- [Exercise description] Go to the line containing "14 Ağustos 2026 (993, 693)" in the listing below. Output that line and each later one exactly.

- [Records for this exercise]
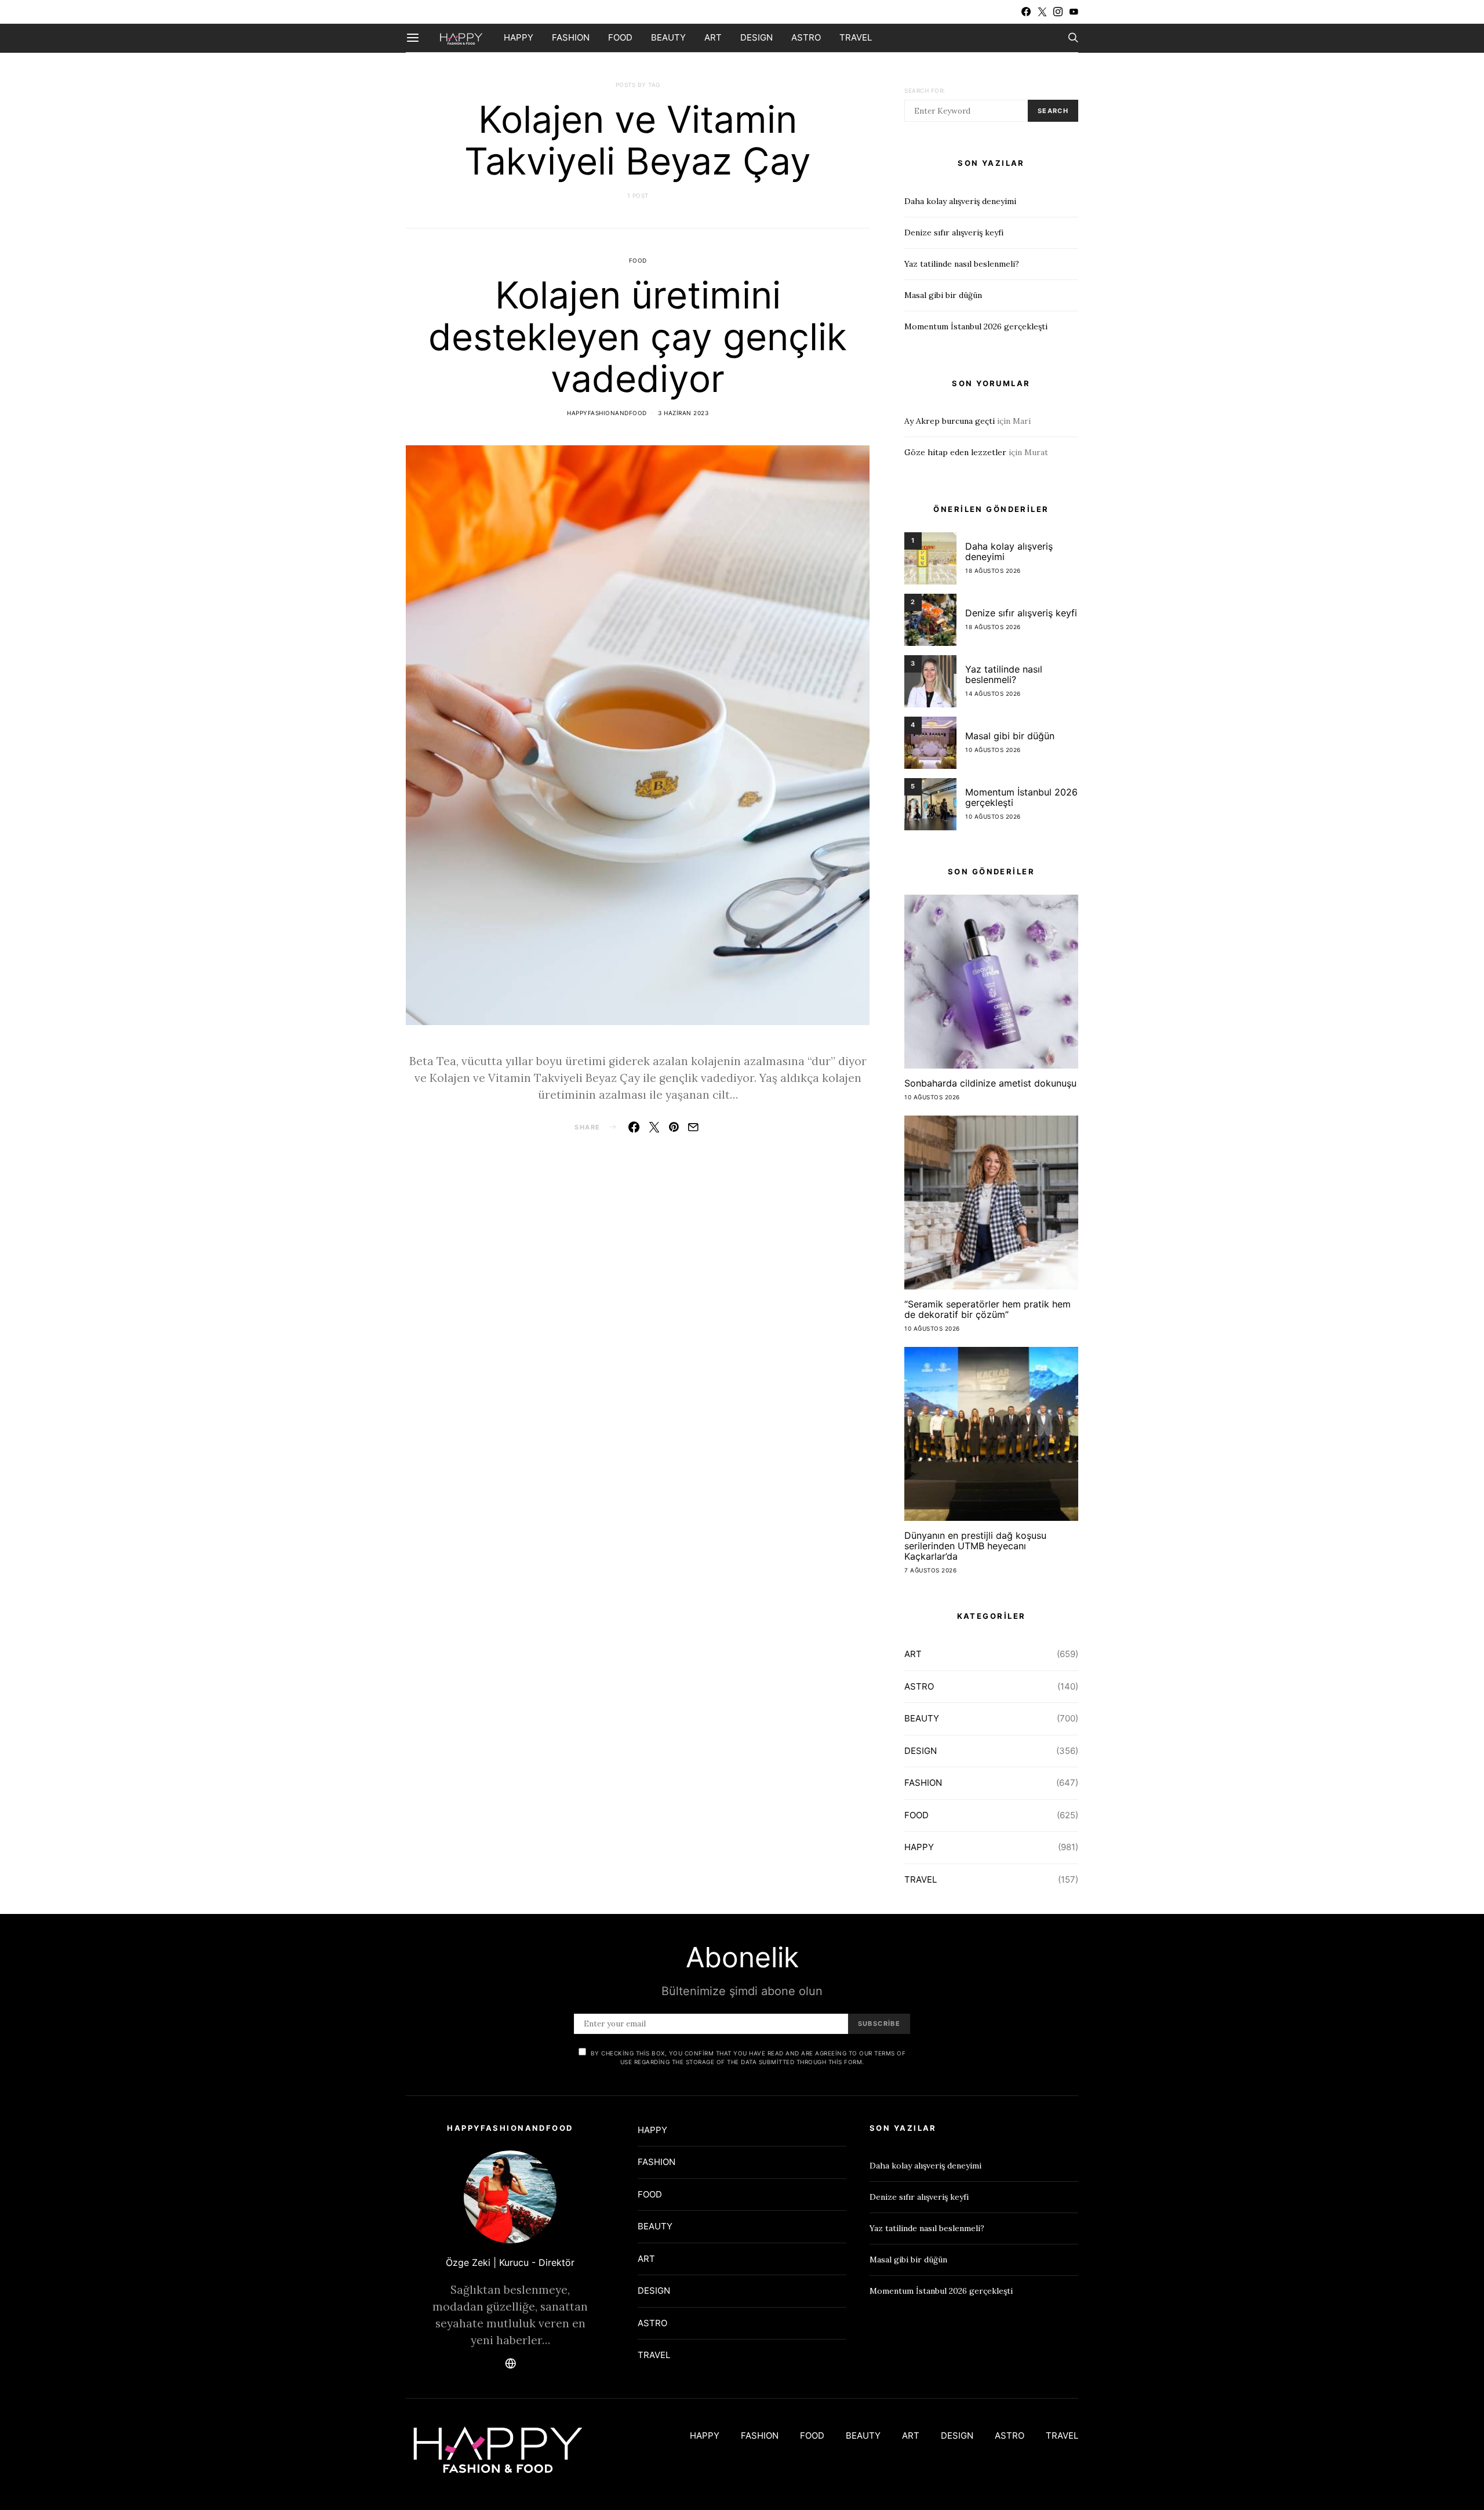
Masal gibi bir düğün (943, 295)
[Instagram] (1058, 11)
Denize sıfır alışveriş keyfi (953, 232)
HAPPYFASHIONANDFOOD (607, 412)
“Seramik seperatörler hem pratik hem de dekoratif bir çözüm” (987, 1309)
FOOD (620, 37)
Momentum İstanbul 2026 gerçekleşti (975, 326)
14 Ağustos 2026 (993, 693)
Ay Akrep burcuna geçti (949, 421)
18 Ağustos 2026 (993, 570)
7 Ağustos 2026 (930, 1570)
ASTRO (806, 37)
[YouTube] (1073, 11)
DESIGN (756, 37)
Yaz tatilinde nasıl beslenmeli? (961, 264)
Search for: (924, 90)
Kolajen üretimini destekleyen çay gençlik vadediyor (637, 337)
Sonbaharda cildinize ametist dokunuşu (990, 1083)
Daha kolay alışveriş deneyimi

- [Result of the task]
14 Ağustos 2026 (993, 693)
Ay Akrep burcuna geçti (949, 421)
18 Ağustos 2026 (993, 570)
7 Ağustos 2026 (930, 1570)
ASTRO (806, 37)
[YouTube] (1073, 11)
DESIGN (756, 37)
Yaz tatilinde nasıl beslenmeli? (961, 264)
Search for: (924, 90)
Kolajen üretimini destekleyen çay gençlik vadediyor (637, 337)
Sonbaharda cildinize ametist dokunuşu (990, 1083)
Daha kolay alışveriş deneyimi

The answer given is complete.